Identification of pro-tumorigenic changes in preneoplastic livers of mice overexpressing cyclin E1. (A) Hierarchical clustering using RNA sequencing data from lung, liver and kidney of the indicated 4-month-old mice. The y-axis represents the metric 1-Pearson correlation as distance between samples. (B) Venn diagrams depicting numbers of significantly up- or downregulated differentially expressed genes (DEGs) in the indicated Ccne1^T tissues versus corresponding TA tissues. (C) Selected functional clusters overrepresented in upregulated DEGs from Ccne1^T versus TA livers.
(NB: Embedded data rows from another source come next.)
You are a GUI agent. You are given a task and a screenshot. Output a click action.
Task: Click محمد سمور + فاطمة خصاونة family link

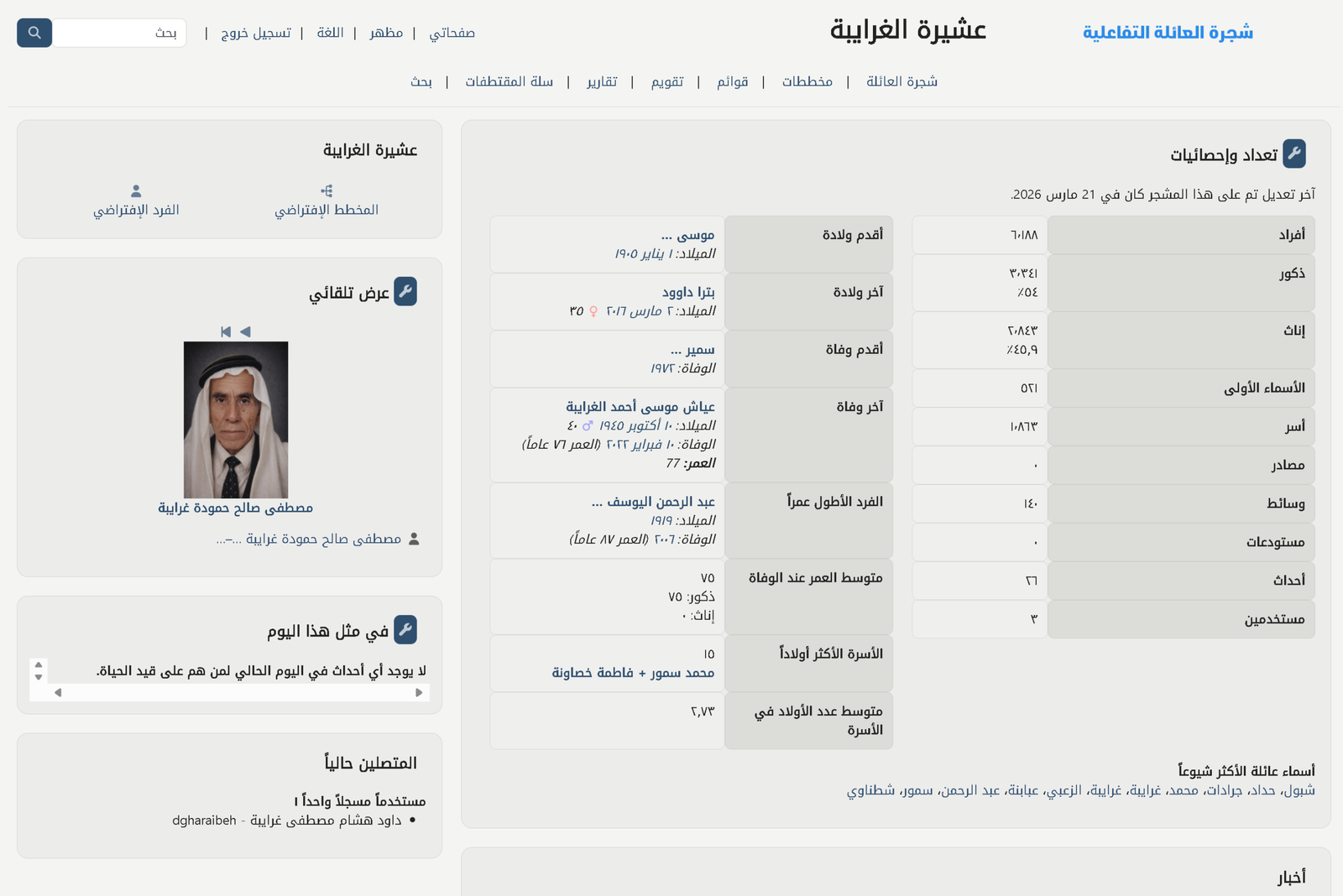[633, 673]
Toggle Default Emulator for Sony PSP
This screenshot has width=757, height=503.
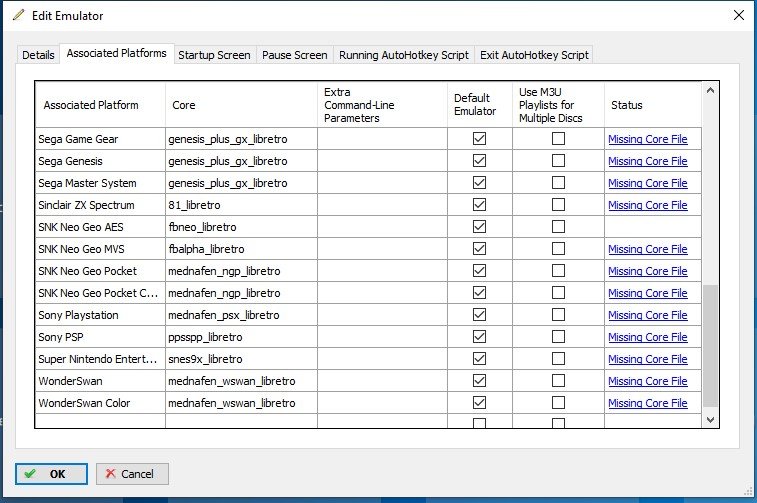[479, 337]
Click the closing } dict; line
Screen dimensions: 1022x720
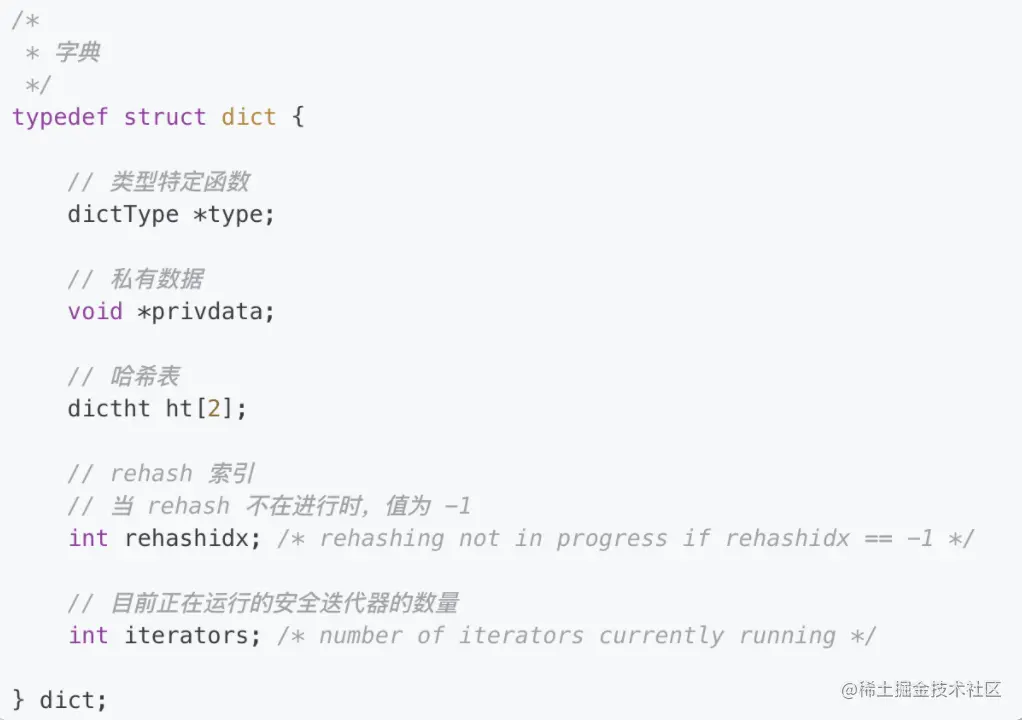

Points within each cluster represent individual annotations. The total number of annotations per cluster is indicated. FDR, false discovery rate. (D) Heatmap of upregulated DEGs for the indicated annotation. Depicted are log₂ fold expression changes in Ccne1^T versus TA tissues (box color) and the significance per gene (box size). (E) Heatmap of upregulated DEGs generated from GO annotation “Response to oxidative stress”. (F) Representative images of cryo-sections of the indicated 4-month-old livers stained with DHE. Scale bar, 40 μm. (G) Heatmap of upregulated DEGs for the indicated annotation within the immune system cluster. (H) Left: Images of representative liver sections of the indicated 4-month-old mice immunolabeled for Tnfα and F4/80. Scale bar, 10 μm. Right: Quantitation of Tnfα⁺ cells among the F4/80⁺ cells in the indicated liver sections. (I, J) Heatmaps of upregulated DEGs for the indicated annotations of the “p53 signaling” and “cell/death/survival” clusters, respectively. K) Western blots of lysates from 4-month-old livers and liver tumors of 14-month-old mice. Ponceau S (PonS) served as loading control. (L) Quantification of TUNEL-positive cells in liver sections of the indicated 4-month-old mice. Data in H and L represents mean ± s.e.m. Statistics: H and L, two-tailed unpaired t-test. **P < 0.01. Heatmap legends in E, G, I, and J are as in D.